The statement is really along the lines of "doing anything could cause anything 
else to happen", that's great, but it's not a target.

>> You want more contributors, but are you going to step up? Are you willing to 
>> pay for a CI system that has a VM for a few major linux platforms, BSD, OSX 
>> and Windows?
>> 
>> ....[SNIP]....
>> 
>> Step up please, because that's all that will really help.
> 
> Sadly, I don't have the time to commit to doing any of these in a 
> sustainable, value-add manner so I'm not going to lie to you, say I might, 
> jump in and then disappear.

Then I think this discussion needs to end, because it too is dissolving 
available time.

> What I currently have time to do is maintaining wiki documentation that might 
> jump start others to help with these efforts and offer to help offload you on 
> documentation stuff.  Your expertise and limited time is best used solving 
> the hard issues.  I'm thinking of two key pages: Next Release Showstoppers 
> (short-n-sweet listing and links back to the current 3-5 top rubyforge bugs), 
> and RubyGems Project Needs (CI, OBS, etc).

You want to write documentation, but you don't have the info in your head.
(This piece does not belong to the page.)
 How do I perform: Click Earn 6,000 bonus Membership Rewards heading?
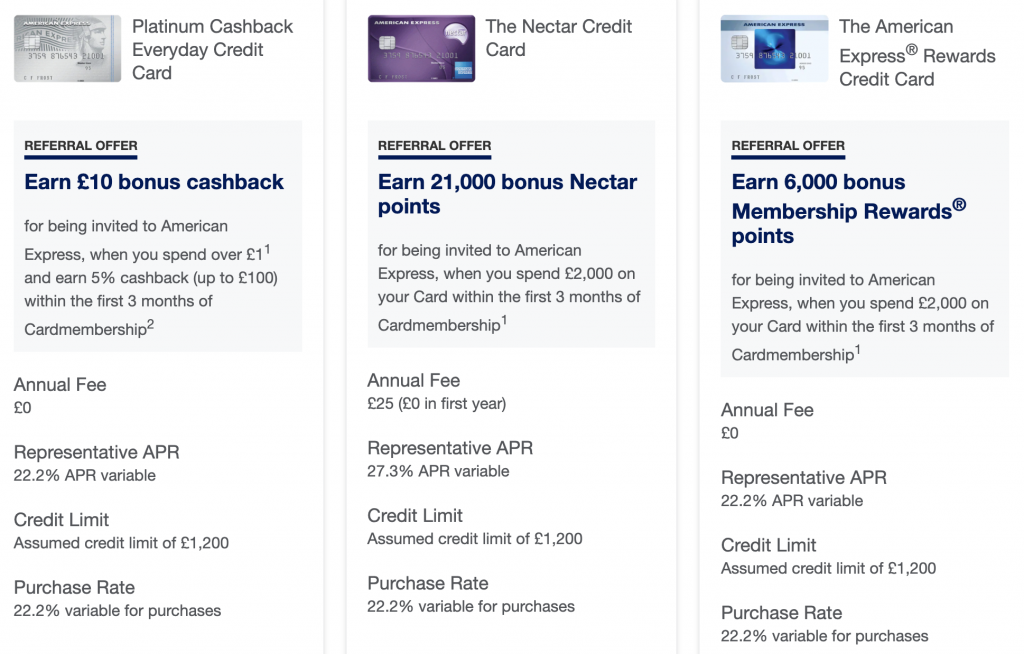(849, 208)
If 
you are willing to take a mass flood of info over skype, research it until you 
can communicate it more clearly, then contact me off list and I will rant at 
you for an hour or so. If you believe this will be useful, and you have the 
time to do it, fantastic, please do so. I'd encourage any contributions in that 
way.

Alternatively, if you want less stressful documentation to do, the articles on 
docs.rubygems.org still need updating and improving, so please, have at it. One 
section that immediately comes to mind is the section on gemspecs.

> With the project needs clearly identified, shopping for project sponsors, 
> starting a Pledgie for financing CI/VM needs, etc makes more sense.
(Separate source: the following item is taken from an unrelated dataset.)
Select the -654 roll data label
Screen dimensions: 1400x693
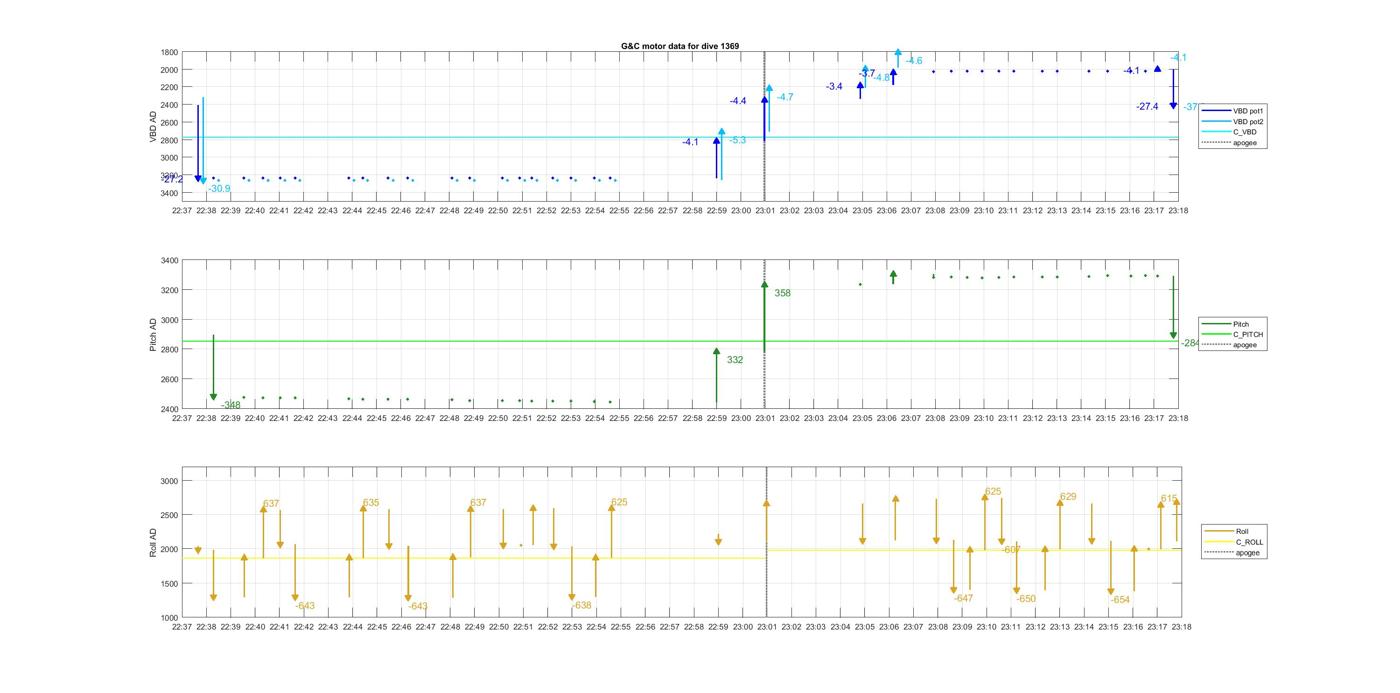click(1120, 600)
Most of us (from what I can gather, this is at least true for myself), don't 
need money, we need time. Sponsorship for rubygems is unlikely to pay for 
someone to go part time or full time.

> I admit these sound trivially underwhelming given all that you've identified, 
> but if this micro-step-up could add any value, I'll do it.

Eric is really in control of this, being the current maintenance head, and the 
longest standing active committer on the project (afaik). In light of that, I 
would say that this is his call, or if he can't do so, then really you want to 
talk to RubyCentral to push this through.